Un son se fait retentir dans la taverne. C’est le barman qui cogne sur le comptoir de colère. Il crie au voleur de fûts que c’est assez! Le doorman vient prendre l’homme par les épaules et le sort par la porte de secours non loin.


Ce moment nous sort de notre conversation.


Monsieur PDG se lève, laisse tomber un billet de cent sur le comptoir tout en tournant un regard amical vers moi.


Pause.


-Je dois vraiment y aller, je suis sur un contrat en ce moment et je dois me diriger à mon rendez-vous. C’était un plaisir de te rencontrer Nat!

- Moi aussi Benoît. Étrangement, je n’étais pas d’humeur à jaser, mais c’était une belle rencontre de fin de soirée.

- Je te souhaites de belles shots Nat.

- Merci.


Il commence à mettre son imperméable jaune.


- Hey! Tu ne m’as pas dit ta job finalement. Tu es photographe toi aussi?

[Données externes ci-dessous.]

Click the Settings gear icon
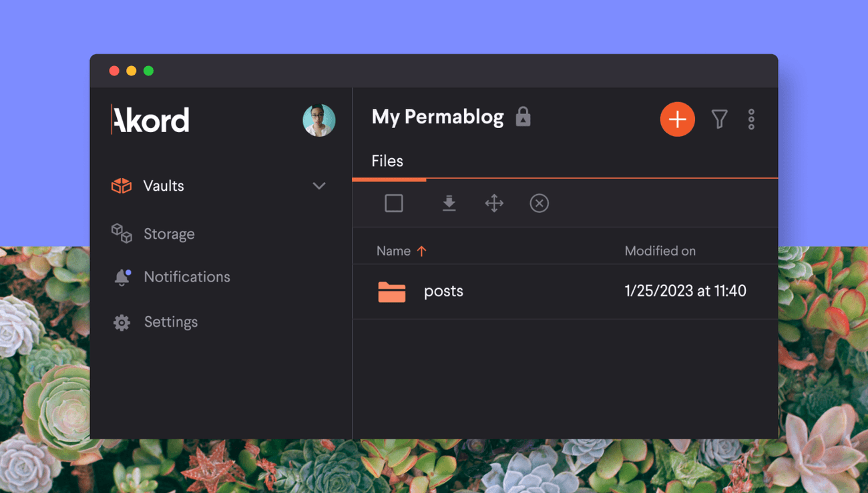Image resolution: width=868 pixels, height=493 pixels. pyautogui.click(x=122, y=322)
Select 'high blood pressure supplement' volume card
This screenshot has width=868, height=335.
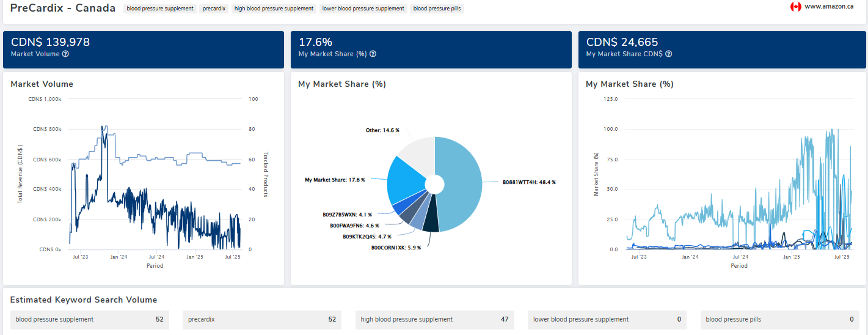(434, 319)
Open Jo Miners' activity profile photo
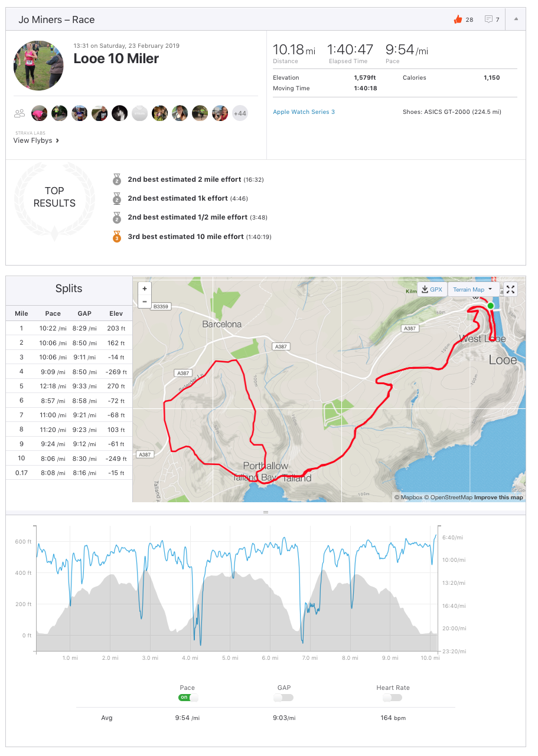538x756 pixels. (x=38, y=65)
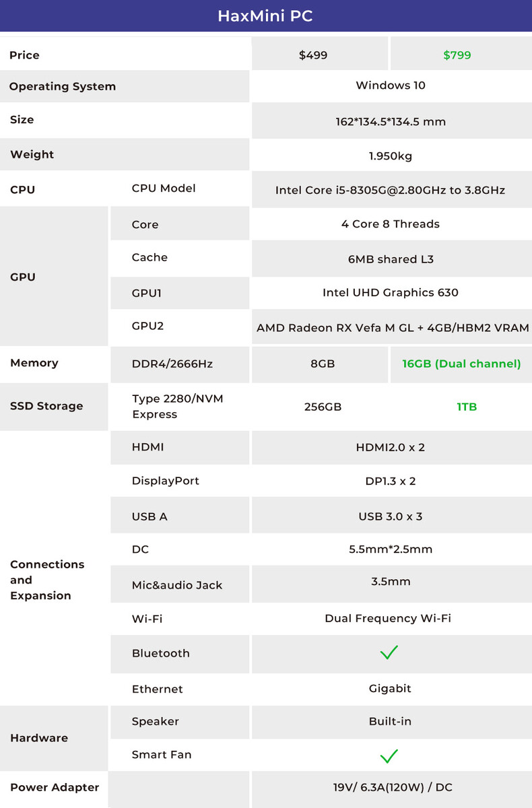Click the Mic&audio Jack label
Image resolution: width=532 pixels, height=808 pixels.
177,585
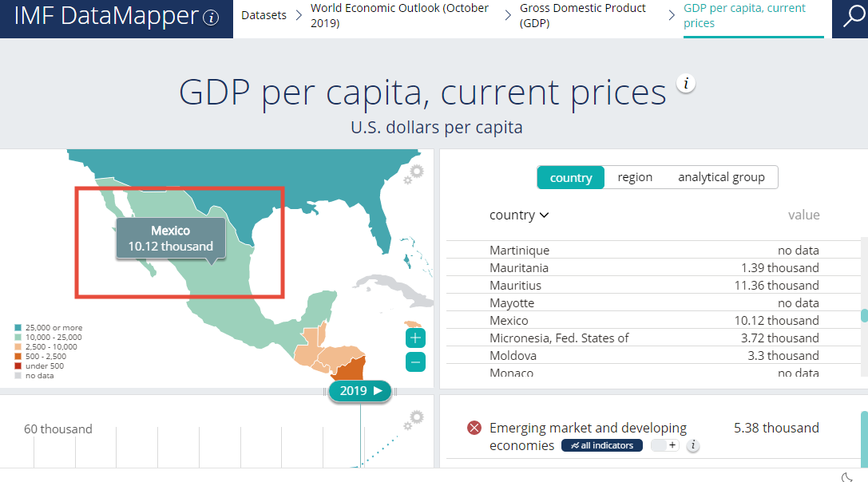Remove Emerging market and developing economies entry
The height and width of the screenshot is (482, 868).
tap(474, 429)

Il approche son visage lentement du mien, me répond avec une sourire confiant, sincère et doux.


- Je suis tueur à gages. Je m’en vais prendre ma meilleure shot également, mais promis, je vais ressortir le meilleur de la personne.


Il me fait un clin-d’oeil. Je souris, croyant à la blague. Puis, mon sourire s'estompe.


Il se dirige non vers la porte principale, mais vers la porte de secours.


Je ne l’ai plus jamais revu.


Je ne pense pas que je reverrai le voleur de fûts non plus.


Les semaines ont passées. Un soir, je suis revenue. Je me suis assis au même tabouret et j’ai commander un comme-à-l'habitude, un Old Fashion pas d’glace.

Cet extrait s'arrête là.